Dimensi ketiga dari filsafat pendidikan Naturalisme adalah
pentingnya pemberian pemahaman pada akal akan kejadian atau fenomena dan hukum
alam melalui observasi. Observasi berarti mengamati secara langsung fenomena
yang ada di alam ini secara cermat dan cerdas. Pendapat Copernicus di atas
sangat berpengaruh pada abad ke 18, sehingga abad ini dikenal dengan sebutan
abad rasio (age of reason) atau Rasionalisme.
Demensi terakhir dari percikan pemikiran filsafat pendidikan
Naturalisme juga dikembangkan oleh Jean Jacques Rousseau berkebangsaan Prancis
yang naturalis mengatakan bahwa pendidikan dapat berasal dari tiga hal, yaitu ;
alam, manusia dan barang. Bagi Rousseau seorang anak harus hidup dengan
prinsip-prinsip alam semesta.
Naturalisme di bidang pendidikan juga dielaborasi oleh kerangka
pemikiran John Locke, Ia mengemukakan bahwa teori dalam jiwa diperoleh dari
pengalaman nyata, tidak ada sesuatu dalam jiwa tanpa melalui indra. Jiwa
senantiasa kosong dan hanya terisi apabila ada pengalaman.

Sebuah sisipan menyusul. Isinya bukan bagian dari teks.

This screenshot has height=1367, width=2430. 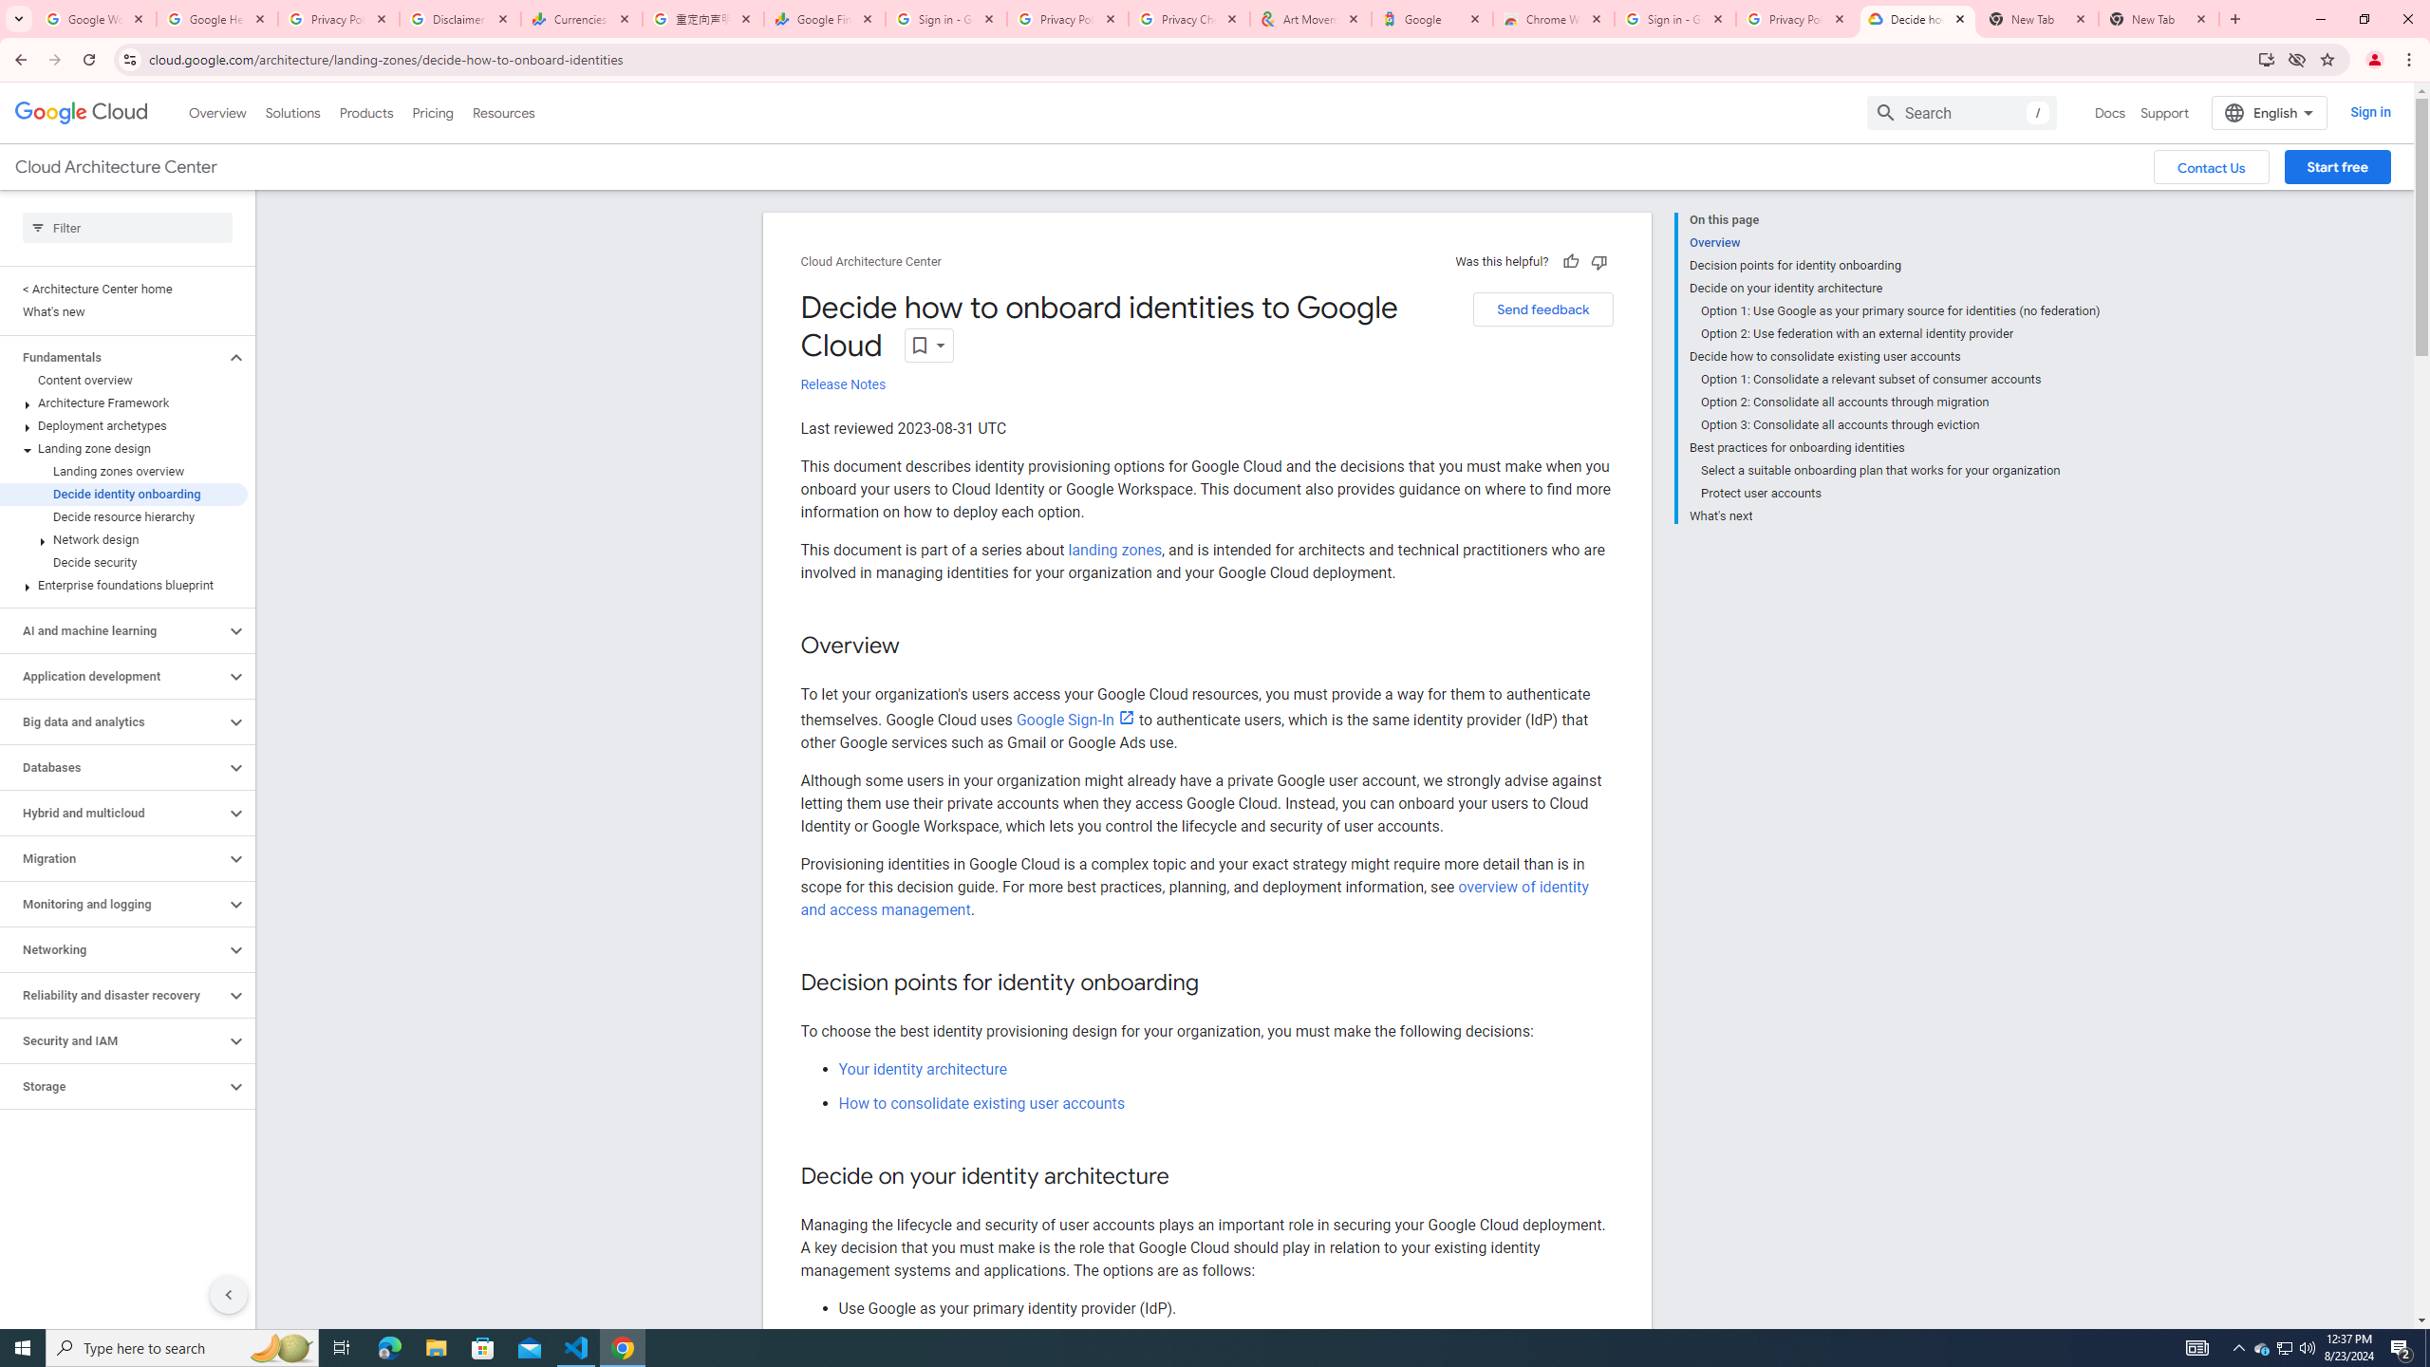 What do you see at coordinates (917, 646) in the screenshot?
I see `'Copy link to this section: Overview'` at bounding box center [917, 646].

Oleh karena alam
merupakan spot power bagi pengisian jiwa, maka proses pendidikan harus
mengikuti tata-tertib perkembangan alam. Kalau alam serba teratur, ia
menghendaki pengajaranpun harus teratur. Mata pelajaran harus diajarkan secara
berurutan (sequence) , step by step dan tidak bersamaan.

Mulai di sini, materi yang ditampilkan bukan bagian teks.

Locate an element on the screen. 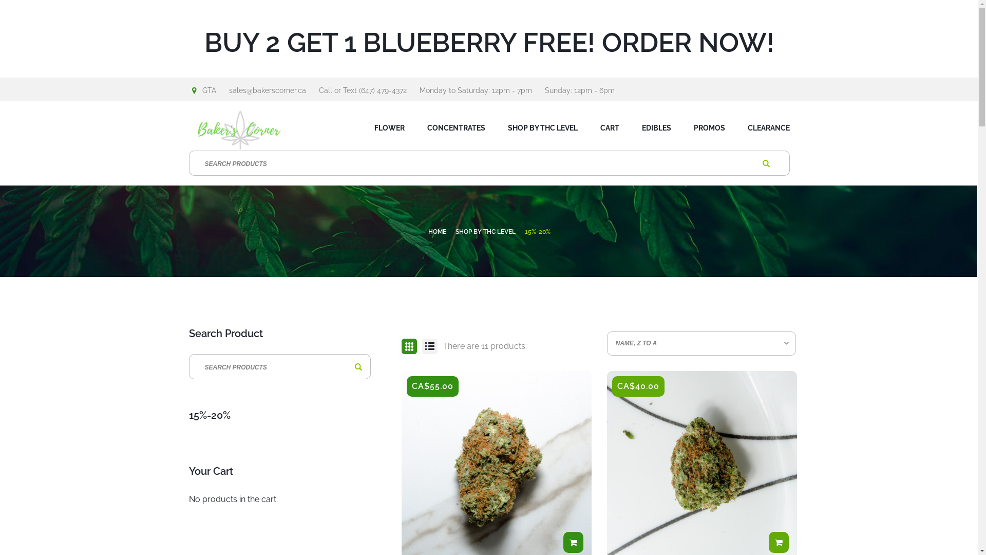 The height and width of the screenshot is (555, 986). 'Baker's Corner' is located at coordinates (258, 129). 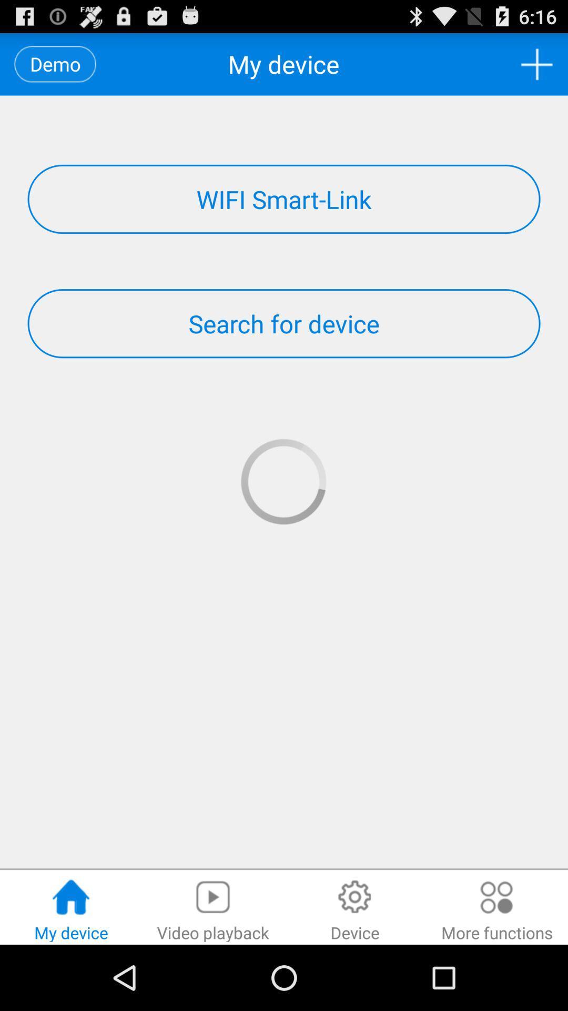 What do you see at coordinates (537, 64) in the screenshot?
I see `click +button` at bounding box center [537, 64].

Selain tokoh-tokoh barat, filsafat pendidikan dalam pandangan
tokoh filosofi islam sebagaimana diuraikan berikut :
4. Ibnu Khaldun (1332 –
1406 M)
Filosofi Islam yang berpendapat bahwa ilmu pengetahuan merupakan
kemampuan manusia untuk membuat analisis dan strategis sebagai hasil dari
proses berfikir. Pendidikan merupakan transformasi nilai-nilai yang diperoleh
dari pengalaman untuk mempertahankan eksistensi manusia dalam peradaban
masyarakat. Pendidikan juga merupakan upaya melestarikan dan mewariskan
nilai-nilai yang ada dalam masyarakat agar masyarakat tersebut bisa tetap
eksis.
5. Abduh Ibnu Hasan Khairullah
(1849 – ….M)
Filosofi Islam dari Mesir mengemukakan bahwa pendidikan
bertujuan mendidik akal dan jiwa serta mengembangkannya hingga batas-batas yang
memungkinkan anak didik mencapai kebahagian hidup di dunia dan akhirat. Proses
pendidikan dapat membentuk kepribadian muslim yang seimbang, pendidikan tidak
hanya mengembangkan aspek kognitif (akal) semata tapi perlu menyeleraskan
dengan aspek afektif (moral) dan psikomotorik (keterampilan).
6. Muhammad Iqbal (1877 –
1938M)
Filosofi Islam dari India, berpandangan bahwa pendidikan
merupakan bagian tidak dapat dipisahkan dari peradaban manusia, bahkan
pendidikan merupakan subtansi dari peradaban manusia. Pendidikan yang ideal
adalah pendidikan yang mampu memadukan dualisme (antara aspek keduniaan dan aspek
keakhiratan secara sama dan seimbang).
7. Ahmad Dahlan (1869 –
1923M)
Ahmad Dahlan adalah tokoh pendiri Muhammadiyah yang berpandangan
bahwa pendidikan bertujuan menciptakan manusia yang (1) baik budi, yaitu alim
dalam agama; (2) luas pandangan, yaitu alam dalam ilmu-ilmu umum dan (3)
bersedia berjuang untuk kemajuan masyarakat. Pendidikan agama dan pendidikan
umum dipadukan secara selaras dan berpegang kepada Al-Qur’an dan Al-Sunnah.